INPUT MATERIAL:
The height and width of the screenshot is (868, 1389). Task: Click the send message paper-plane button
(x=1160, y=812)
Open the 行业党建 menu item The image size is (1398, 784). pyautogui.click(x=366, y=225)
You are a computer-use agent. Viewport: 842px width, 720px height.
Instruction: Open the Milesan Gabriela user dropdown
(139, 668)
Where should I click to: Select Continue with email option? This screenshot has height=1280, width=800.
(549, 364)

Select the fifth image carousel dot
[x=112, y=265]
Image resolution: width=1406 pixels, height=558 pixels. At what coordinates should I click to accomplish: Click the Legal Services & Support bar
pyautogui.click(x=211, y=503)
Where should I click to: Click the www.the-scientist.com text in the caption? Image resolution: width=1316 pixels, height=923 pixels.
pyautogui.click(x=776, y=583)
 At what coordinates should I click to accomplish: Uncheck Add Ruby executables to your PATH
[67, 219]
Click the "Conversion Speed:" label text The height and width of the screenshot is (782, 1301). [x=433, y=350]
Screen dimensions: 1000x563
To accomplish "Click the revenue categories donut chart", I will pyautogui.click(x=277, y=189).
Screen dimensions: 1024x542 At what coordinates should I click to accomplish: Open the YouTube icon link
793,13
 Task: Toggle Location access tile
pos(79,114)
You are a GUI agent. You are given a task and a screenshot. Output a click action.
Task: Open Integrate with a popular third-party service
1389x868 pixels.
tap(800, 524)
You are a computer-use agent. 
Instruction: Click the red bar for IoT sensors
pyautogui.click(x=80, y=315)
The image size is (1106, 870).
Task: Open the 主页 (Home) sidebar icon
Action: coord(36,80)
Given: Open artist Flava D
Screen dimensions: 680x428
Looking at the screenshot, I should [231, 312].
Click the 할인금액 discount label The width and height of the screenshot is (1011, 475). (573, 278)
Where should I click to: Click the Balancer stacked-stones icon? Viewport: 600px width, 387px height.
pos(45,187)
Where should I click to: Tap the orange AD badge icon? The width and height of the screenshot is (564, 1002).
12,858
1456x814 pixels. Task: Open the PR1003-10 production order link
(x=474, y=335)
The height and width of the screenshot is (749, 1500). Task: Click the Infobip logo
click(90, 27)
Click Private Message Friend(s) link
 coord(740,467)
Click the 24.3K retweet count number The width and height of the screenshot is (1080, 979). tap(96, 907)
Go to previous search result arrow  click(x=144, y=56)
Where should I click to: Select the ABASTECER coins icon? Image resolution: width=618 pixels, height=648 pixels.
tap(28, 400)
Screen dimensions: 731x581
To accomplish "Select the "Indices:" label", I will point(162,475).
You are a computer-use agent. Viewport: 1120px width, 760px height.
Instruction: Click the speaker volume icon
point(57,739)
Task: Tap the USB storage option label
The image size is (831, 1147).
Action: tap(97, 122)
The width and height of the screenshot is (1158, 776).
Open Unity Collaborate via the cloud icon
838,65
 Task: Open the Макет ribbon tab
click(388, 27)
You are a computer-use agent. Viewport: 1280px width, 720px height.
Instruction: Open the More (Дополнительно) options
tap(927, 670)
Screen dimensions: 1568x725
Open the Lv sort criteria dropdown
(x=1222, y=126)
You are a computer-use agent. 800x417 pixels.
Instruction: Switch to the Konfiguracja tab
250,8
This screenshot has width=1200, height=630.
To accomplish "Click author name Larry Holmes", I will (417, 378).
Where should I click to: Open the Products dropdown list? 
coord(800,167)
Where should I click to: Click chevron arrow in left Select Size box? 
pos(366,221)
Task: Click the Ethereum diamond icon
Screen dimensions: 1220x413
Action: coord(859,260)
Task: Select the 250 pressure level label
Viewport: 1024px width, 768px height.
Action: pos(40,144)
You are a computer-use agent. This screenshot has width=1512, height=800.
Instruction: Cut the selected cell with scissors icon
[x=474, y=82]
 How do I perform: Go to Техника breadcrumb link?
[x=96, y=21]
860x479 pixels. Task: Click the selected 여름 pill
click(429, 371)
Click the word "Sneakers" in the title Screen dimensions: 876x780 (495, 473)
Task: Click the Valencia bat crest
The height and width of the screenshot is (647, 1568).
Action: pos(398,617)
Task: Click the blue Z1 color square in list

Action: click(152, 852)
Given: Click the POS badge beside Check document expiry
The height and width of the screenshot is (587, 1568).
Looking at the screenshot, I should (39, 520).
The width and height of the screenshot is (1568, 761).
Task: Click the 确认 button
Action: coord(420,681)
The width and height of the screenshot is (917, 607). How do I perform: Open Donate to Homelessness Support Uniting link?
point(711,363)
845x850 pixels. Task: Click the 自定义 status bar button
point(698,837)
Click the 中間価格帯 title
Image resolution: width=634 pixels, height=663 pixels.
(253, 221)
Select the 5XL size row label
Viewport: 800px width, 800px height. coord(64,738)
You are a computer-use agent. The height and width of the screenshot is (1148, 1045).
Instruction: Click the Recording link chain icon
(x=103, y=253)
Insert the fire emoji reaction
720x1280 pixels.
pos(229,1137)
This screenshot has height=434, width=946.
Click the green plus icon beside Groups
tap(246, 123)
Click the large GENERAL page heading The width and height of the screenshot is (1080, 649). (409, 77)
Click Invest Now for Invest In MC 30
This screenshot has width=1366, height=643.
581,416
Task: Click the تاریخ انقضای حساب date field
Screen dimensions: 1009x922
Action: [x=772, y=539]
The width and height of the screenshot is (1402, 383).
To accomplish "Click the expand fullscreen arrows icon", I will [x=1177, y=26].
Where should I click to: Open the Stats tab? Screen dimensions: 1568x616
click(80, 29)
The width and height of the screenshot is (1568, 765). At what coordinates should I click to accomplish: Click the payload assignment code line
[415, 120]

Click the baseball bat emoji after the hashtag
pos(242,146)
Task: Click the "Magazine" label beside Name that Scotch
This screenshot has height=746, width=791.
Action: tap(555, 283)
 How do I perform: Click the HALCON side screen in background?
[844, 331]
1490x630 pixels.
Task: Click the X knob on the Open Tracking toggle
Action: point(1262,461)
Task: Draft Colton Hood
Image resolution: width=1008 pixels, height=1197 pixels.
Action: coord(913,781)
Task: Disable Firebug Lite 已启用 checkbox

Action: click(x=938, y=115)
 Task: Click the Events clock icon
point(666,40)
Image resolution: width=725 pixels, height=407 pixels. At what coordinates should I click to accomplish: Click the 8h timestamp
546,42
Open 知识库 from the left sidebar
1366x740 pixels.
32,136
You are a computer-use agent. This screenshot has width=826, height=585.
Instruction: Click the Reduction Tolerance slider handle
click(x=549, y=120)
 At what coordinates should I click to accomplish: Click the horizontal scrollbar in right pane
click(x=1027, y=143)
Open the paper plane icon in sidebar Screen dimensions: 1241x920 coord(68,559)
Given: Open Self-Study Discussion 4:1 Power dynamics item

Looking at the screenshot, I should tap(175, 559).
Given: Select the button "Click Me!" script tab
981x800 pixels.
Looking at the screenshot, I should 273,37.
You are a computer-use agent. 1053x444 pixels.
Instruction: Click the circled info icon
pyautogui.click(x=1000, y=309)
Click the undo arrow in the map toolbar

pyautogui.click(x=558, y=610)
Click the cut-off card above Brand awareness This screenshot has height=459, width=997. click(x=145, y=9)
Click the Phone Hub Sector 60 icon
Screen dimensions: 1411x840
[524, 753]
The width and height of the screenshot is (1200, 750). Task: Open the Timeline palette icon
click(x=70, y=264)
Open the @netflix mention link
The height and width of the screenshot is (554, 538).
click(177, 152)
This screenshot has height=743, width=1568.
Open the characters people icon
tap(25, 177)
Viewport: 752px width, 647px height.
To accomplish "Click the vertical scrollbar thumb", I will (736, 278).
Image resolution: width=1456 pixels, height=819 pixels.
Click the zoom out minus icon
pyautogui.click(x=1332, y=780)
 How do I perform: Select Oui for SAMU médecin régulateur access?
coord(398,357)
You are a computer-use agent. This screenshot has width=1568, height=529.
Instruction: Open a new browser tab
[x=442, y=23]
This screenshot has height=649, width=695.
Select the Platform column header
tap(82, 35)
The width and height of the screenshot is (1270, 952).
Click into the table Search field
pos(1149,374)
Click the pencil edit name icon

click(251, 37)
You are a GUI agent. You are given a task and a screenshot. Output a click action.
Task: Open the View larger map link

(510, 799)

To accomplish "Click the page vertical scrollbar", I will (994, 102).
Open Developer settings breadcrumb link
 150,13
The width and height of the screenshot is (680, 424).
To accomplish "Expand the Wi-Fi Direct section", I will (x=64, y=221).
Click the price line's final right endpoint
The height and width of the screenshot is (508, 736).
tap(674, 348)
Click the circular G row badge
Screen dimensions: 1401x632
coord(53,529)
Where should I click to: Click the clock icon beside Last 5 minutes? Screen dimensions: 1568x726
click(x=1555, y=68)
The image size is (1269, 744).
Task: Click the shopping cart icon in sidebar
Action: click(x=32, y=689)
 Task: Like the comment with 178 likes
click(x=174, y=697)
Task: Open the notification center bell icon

HOW TO COMPLETE THIS TASK: Retype the records above from the very first line down to the line with "You are a computer-use agent. Viewport: 842px", keeping both of those lines. Include nothing beyond them.

OUTPUT OF THE EXERCISE:
The height and width of the screenshot is (868, 1389). Task: Click the send message paper-plane button
(x=1160, y=812)
Open the 行业党建 menu item The image size is (1398, 784). pyautogui.click(x=366, y=225)
You are a computer-use agent. Viewport: 842px width, 720px height.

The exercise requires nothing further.